In a previous post I presented a small binary classification problem, consisting in finding if an observation of the iris dataset belongs to the versicolor species. Remember that the target variable must be a factor, with first level associated to the positive case:
iris <- iris |>
mutate(is_versicolor = ifelse(Species == "versicolor", "versicolor", "not_versicolor")) |>
mutate(is_versicolor =factor(is_versicolor, levels = c("versicolor", "not_versicolor")))The recipe of this problem is straightforward: remove correlated predictors, and normalize (centering and scaling) the remaining predictors:
iris_recipe <- iris |>
recipe(is_versicolor ~.) |>
step_rm(Species) |>
step_corr(all_predictors()) |>
step_normalize(all_predictors(), -all_outcomes())Here I will introduce the receiver operating characteristic (ROC) curve in the context of performance assessment of classification problems. We’ll assess the performance of two predictive models with the ROC curve, and then examine the performance of a bad classifier with the same metric.
Logistic Regression
Let’s begin fitting a logistic regression model:
lr <- logistic_reg() |>
set_engine("glm")
iris_lr_wf <- workflow() |>
add_recipe(iris_recipe) |>
add_model(lr)With predict(iris) we predict the class of each observation:
iris_pred_lr <- iris_lr_wf |>
fit(iris) |>
predict(iris)
iris_pred_lr## # A tibble: 150 × 1
## .pred_class
## <fct>
## 1 not_versicolor
## 2 not_versicolor
## 3 not_versicolor
## 4 not_versicolor
## 5 not_versicolor
## 6 not_versicolor
## 7 not_versicolor
## 8 not_versicolor
## 9 not_versicolor
## 10 not_versicolor
## # … with 140 more rowsIn logistic regression, the class of each observation is assigned using its probability to belong to each class.
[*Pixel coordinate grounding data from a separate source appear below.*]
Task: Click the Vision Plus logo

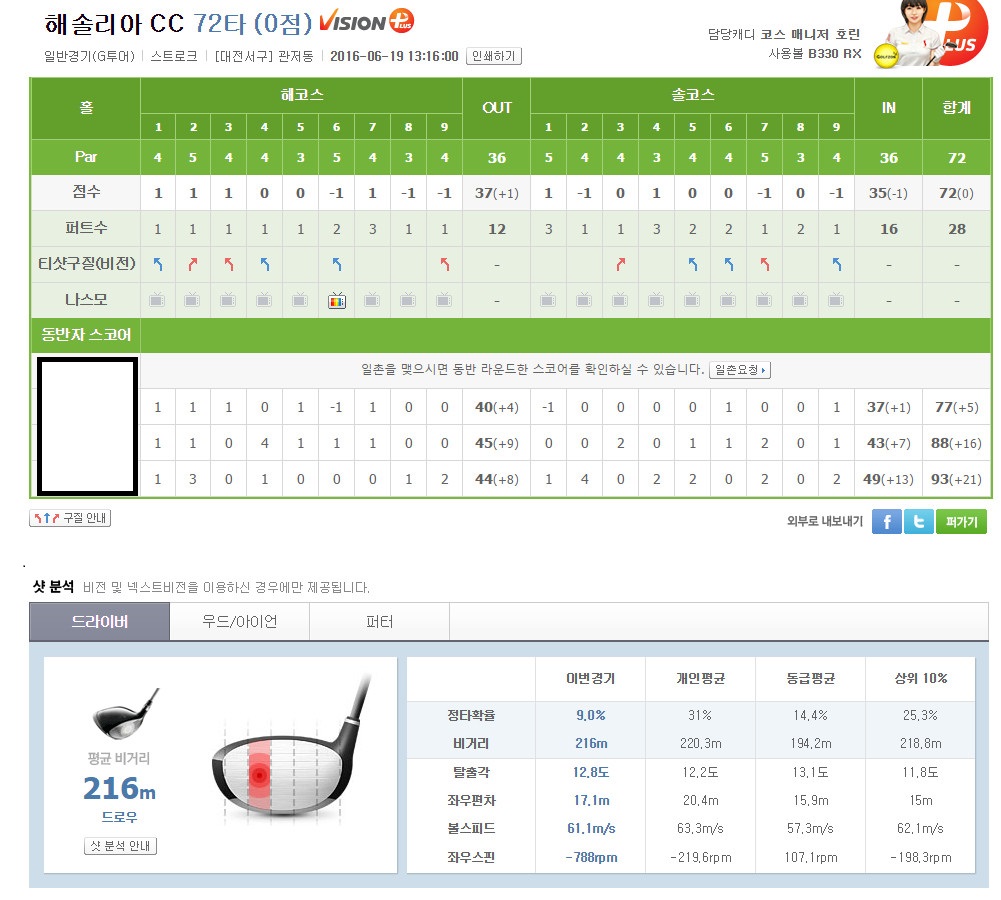Action: click(x=366, y=22)
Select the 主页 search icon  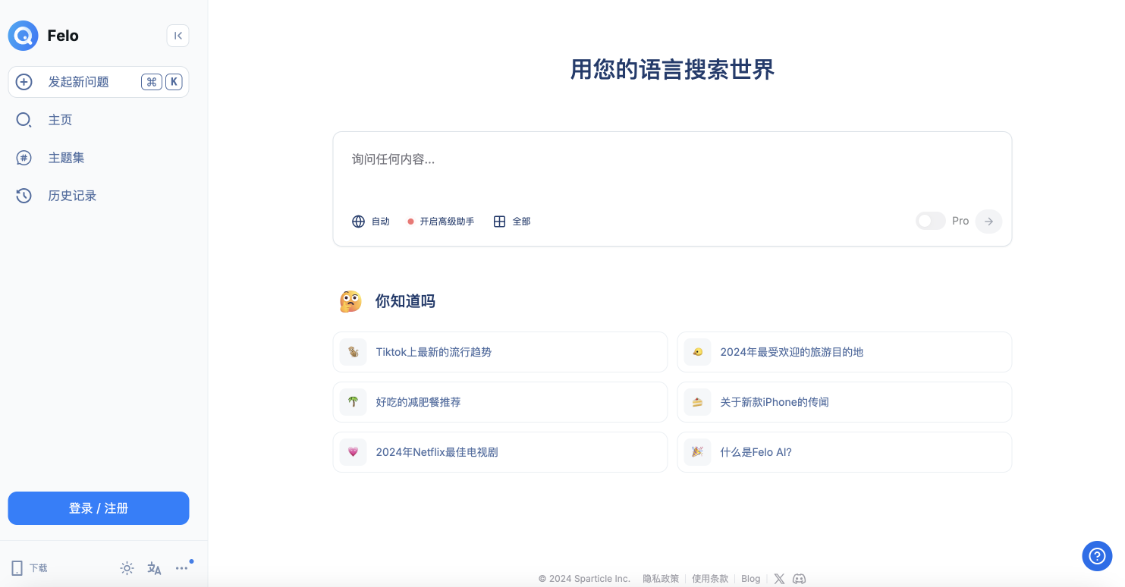pos(24,119)
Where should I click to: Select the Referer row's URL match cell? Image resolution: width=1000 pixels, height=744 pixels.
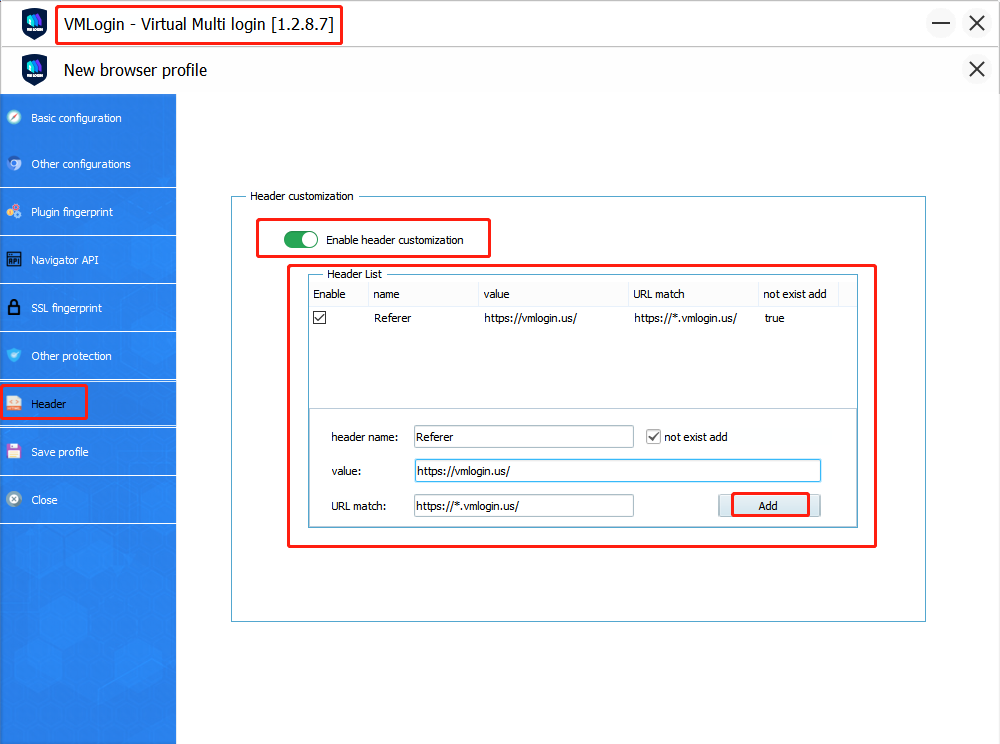[x=685, y=318]
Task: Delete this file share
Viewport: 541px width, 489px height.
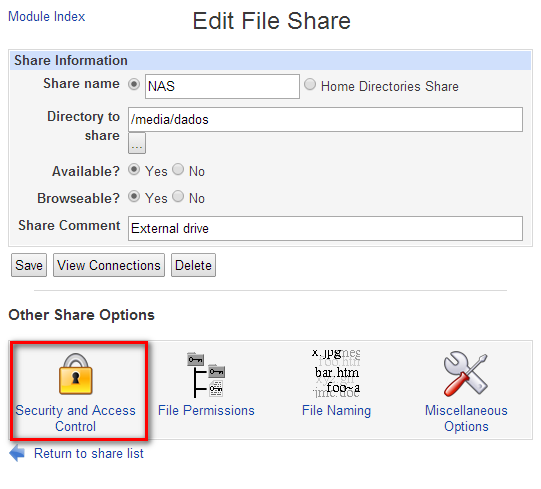Action: coord(193,265)
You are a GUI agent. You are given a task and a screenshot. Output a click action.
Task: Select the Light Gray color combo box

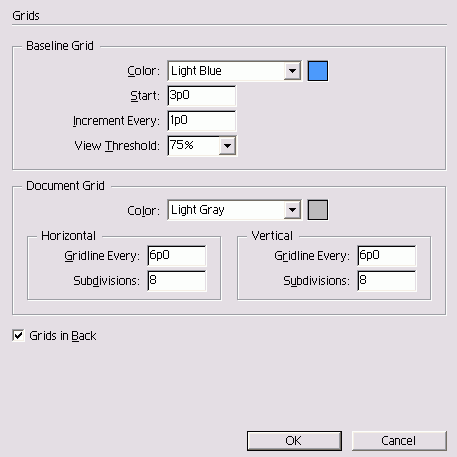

This probability is used to construct the ROC curve, and we can obtain it using predict with type = "prob":
iris_prob_lr <- iris_lr_wf |>
fit(iris) |>
predict(iris, type = "prob")
iris_prob_lr## # A tibble: 150 × 2
## .pred_versicolor .pred_not_versicolor
## <dbl> <dbl>
## 1 0.0977 0.902
## 2 0.364 0.636
## 3 0.195 0.805
## 4 0.245 0.755
## 5 0.0658 0.934
## 6 0.0259 0.974
## 7 0.0914 0.909
## 8 0.127 0.873
## 9 0.367 0.633
## 10 0.303 0.697
## # … with 140 more rowsLet’s bind the outcomes with the original dataset:
iris_lr <- bind_cols(iris, iris_pred_lr, iris_prob_lr)Random Forests
Let’s replicate the same workflow with random forests:
rf <- rand_forest(mode = "classification", trees = 100) |>
set_engine("ranger")
iris_rf_wf <- workflow() |>
add_recipe(iris_recipe) |>
add_model(rf)
iris_pred_rf <- iris_rf_wf |>
fit(iris) |>
predict(iris)
iris_prob_rf <- iris_rf_wf |>
fit(iris) |>
predict(iris, type = "prob")
iris_rf <- bind_cols(iris, iris_pred_rf, iris_prob_rf)The ROC Curve
To classify an observation as positive or negative class from probabilities we need a threshold value, a value between 0 and 1 so that:
- If observation’s probability of belonging to positive class is below the threshold the observation is labelled as negative.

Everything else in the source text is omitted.